Por que a Aids é uma questão gay (e não uma ‘doença gay’)
Na Folha desta quarta (3) o leitor encontra uma entrevista (conduzida por mim e pelo meu colega Phillippe Watanabe) na qual o ativista Kevin Frost defende a ideia de que a política antiaids e anti-HIV é indissociável da luta pelos direitos dos gays.
Já houve diversas tentativas de tentar tapar o sol com a peneira e de dizer que todos deveriam se preocupar igualmente com a doença. Um paralelo grosseiro é dizer que os habitantes de um bairro violento devem se preocupar tanto com a violência urbana quanto os habitantes de um bairro que tem índice de roubos e latrocínios próximo de zero (e vice-versa).
Historicamente, cerca de 10% dos gays do país são soropositivos. E os gays formam cerca de 10% da população masculina em cidades como São Paulo, Salvador, Brasília e Rio. Na população em geral, a taxa de contaminados é de 0,6% (dados da Unaids).
Só que muitas vezes os dados são apresentados de forma a poluir a realidade. Um exemplo disso seria o seguinte: contando os casos notificados de Aids e contabilizados pelo Ministério da Saúde desde 1980 até 2016, houve 145.720 casos resultantes de transmissão sexual em homens heterossexuais e 139.865 em homens homo e bissexuais. Pelas porcentagens: 51% contra 49% –empate técnico entre os grupos comparados.

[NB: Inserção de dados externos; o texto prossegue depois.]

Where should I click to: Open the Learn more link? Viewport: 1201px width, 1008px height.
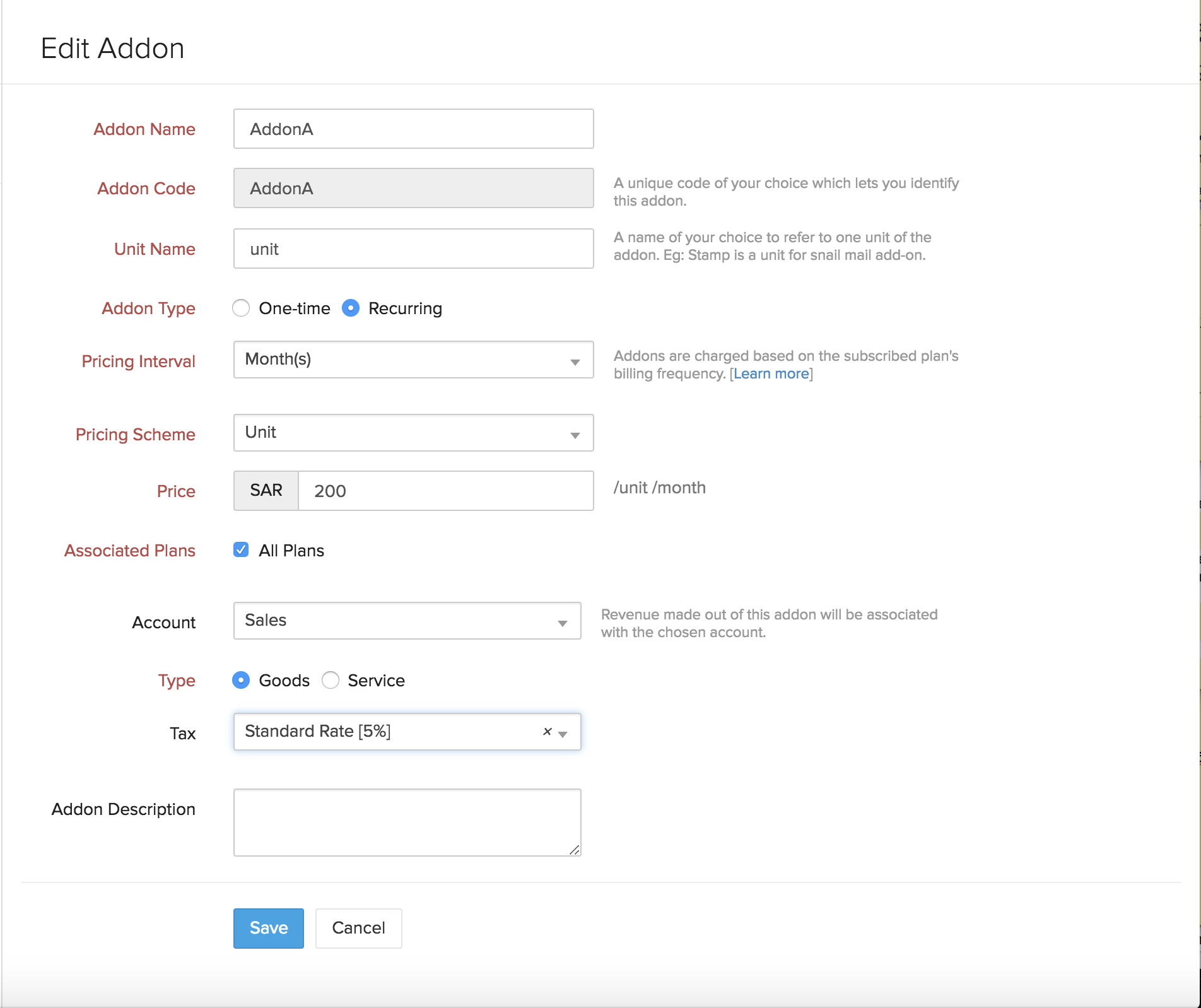coord(771,374)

Desconsidera-se na análise que a proporção populacional de homens gays é, nas cidades citadas acima, por exemplo, nove vezes menor que a de heterossexuais. Em tentativas de explicação como a do “empate técnico” parece que o politicamente correto ganha do estatisticamente acurado.
Por outro lado, como se infere pelos dados (aqueles mais acurados), carteirinha de hétero não garante imunidade contra o vírus. Por mais que a chance de contágio seja menor –também por razões biológicas inerentes à modalidade de sexo praticada– quanto mais “bilhetes” se adquire, maior a chance de ganhar na “loteria”. Não se trata de uma “doença gay”, portanto.
A preocupação do ativista Kevin Frost de ter uma política de prevenção direcionada a grupos de risco –gays, garotas e garotos de programa, usuários de drogas injetáveis– faz todo o sentido. O que falta é a sagacidade para saber como chegar a toda essa gente com uma mensagem verdadeiramente efetiva.